**YOUR TASK:** If a line of the data below holds the string "list", copy it.

Collected data
================================

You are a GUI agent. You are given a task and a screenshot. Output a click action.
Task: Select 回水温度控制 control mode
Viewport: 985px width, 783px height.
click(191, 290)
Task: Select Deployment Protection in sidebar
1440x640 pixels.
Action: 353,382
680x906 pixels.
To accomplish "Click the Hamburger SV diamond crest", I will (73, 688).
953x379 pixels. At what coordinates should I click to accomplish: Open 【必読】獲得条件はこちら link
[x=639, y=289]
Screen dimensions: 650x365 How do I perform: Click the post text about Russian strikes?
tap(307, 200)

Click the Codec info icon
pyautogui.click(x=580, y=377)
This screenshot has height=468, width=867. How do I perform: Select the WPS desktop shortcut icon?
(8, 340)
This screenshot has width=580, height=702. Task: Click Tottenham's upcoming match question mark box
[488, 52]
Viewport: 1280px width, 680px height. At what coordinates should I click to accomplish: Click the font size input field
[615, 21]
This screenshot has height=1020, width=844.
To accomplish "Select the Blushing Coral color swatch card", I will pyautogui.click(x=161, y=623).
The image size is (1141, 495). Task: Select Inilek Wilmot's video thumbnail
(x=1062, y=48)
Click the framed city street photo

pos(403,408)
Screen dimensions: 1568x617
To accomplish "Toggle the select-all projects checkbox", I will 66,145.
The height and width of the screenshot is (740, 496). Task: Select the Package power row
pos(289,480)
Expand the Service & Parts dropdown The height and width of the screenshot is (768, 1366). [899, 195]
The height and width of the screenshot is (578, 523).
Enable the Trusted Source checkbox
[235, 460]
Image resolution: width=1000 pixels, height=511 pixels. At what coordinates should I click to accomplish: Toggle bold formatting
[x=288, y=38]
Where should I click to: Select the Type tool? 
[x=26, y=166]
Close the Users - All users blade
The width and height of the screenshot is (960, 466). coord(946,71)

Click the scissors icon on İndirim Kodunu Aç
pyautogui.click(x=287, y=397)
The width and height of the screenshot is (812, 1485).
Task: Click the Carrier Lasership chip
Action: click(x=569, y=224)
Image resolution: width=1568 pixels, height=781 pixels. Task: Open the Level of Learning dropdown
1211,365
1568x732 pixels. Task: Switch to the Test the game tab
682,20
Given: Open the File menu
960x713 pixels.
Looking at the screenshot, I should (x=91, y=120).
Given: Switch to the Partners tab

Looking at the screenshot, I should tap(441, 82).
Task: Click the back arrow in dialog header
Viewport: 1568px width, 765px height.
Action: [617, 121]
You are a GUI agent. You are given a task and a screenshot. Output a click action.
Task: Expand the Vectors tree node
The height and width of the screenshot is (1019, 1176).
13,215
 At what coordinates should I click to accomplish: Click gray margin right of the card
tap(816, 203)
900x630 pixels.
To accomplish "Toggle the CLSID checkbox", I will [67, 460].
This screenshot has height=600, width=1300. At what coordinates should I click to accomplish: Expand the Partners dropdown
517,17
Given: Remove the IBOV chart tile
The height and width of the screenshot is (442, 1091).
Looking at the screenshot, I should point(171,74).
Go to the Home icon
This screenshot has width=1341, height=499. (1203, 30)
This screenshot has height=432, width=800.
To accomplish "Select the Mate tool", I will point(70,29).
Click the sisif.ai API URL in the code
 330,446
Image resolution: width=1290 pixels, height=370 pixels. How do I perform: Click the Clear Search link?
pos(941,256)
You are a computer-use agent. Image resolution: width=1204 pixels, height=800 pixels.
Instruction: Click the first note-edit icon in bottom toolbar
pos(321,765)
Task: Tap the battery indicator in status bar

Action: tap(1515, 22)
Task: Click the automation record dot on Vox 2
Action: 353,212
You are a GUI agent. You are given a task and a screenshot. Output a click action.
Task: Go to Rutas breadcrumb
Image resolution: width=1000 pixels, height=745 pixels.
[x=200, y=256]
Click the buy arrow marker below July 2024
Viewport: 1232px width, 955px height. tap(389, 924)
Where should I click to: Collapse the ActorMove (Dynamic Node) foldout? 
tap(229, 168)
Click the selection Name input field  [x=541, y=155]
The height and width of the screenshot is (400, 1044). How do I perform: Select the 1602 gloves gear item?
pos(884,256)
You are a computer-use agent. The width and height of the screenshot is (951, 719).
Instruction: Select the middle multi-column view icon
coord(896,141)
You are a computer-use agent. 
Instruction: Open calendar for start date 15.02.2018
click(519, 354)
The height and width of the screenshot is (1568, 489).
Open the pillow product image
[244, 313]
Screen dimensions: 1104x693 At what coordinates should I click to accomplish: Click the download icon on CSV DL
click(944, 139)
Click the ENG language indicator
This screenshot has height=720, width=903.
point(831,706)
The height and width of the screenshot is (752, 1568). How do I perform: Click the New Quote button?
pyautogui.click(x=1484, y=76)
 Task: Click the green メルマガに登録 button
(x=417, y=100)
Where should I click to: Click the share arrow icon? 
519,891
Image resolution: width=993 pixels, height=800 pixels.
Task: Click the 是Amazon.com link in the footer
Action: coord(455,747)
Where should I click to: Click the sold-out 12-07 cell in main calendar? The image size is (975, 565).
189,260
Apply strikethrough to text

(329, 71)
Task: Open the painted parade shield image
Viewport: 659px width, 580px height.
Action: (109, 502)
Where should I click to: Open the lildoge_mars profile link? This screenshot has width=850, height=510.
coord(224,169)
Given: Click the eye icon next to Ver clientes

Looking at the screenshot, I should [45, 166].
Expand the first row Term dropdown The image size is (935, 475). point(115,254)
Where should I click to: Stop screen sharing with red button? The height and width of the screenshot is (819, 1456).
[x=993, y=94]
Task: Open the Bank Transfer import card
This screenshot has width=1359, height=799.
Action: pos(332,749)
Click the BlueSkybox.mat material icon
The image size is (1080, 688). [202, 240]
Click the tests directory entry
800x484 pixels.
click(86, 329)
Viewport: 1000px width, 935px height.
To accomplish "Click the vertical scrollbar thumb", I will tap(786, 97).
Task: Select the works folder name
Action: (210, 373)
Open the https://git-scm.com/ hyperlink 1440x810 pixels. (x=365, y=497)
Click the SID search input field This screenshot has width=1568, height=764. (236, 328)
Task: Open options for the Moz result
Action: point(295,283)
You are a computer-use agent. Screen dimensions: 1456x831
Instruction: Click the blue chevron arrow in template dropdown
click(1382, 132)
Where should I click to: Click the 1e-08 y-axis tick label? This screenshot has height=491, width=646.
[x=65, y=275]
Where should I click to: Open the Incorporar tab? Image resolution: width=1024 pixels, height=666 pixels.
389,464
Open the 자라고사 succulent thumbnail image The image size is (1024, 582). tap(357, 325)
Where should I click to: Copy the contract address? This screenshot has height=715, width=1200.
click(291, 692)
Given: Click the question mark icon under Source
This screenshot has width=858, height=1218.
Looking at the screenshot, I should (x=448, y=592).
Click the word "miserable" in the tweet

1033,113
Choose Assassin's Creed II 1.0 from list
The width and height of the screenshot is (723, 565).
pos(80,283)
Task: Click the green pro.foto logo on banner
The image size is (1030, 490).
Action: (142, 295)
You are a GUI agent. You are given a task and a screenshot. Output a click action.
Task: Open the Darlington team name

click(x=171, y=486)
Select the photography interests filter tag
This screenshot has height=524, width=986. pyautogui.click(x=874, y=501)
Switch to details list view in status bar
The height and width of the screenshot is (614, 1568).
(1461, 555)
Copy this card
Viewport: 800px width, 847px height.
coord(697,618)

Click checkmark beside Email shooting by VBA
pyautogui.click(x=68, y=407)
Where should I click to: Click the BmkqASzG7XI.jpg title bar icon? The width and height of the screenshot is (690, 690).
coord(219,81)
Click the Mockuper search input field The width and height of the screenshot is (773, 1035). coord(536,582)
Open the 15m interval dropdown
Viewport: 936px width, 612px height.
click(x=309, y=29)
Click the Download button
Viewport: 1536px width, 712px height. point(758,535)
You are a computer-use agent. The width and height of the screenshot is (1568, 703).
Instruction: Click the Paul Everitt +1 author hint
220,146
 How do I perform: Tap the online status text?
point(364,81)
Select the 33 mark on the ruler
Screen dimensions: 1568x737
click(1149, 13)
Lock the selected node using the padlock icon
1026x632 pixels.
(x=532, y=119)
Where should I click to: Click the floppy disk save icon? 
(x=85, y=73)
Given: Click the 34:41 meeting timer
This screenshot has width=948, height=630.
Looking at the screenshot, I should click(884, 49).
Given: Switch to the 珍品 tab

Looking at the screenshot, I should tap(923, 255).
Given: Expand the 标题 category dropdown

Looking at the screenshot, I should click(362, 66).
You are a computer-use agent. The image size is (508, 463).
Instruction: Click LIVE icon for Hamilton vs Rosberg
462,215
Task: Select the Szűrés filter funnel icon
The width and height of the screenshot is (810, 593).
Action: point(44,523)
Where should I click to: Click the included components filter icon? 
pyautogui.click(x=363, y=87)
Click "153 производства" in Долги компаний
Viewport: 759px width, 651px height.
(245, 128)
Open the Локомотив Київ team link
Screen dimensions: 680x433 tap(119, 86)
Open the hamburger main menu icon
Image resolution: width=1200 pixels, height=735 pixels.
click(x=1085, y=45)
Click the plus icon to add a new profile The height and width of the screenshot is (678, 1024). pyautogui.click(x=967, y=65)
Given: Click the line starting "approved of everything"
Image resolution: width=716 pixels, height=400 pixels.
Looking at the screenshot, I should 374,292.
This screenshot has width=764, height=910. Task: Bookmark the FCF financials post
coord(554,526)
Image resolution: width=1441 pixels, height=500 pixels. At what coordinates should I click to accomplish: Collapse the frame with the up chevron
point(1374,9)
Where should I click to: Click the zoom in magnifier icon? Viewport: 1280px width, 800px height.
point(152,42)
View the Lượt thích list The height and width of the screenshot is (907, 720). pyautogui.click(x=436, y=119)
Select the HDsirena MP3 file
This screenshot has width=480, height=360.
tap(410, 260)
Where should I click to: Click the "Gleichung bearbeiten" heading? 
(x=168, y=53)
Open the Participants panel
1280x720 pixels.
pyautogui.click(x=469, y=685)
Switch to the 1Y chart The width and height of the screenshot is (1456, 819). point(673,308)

================================

**YOUR RESPONSE:**
Choose Assassin's Creed II 1.0 from list
Switch to details list view in status bar
View the Lượt thích list The height and width of the screenshot is (907, 720). pyautogui.click(x=436, y=119)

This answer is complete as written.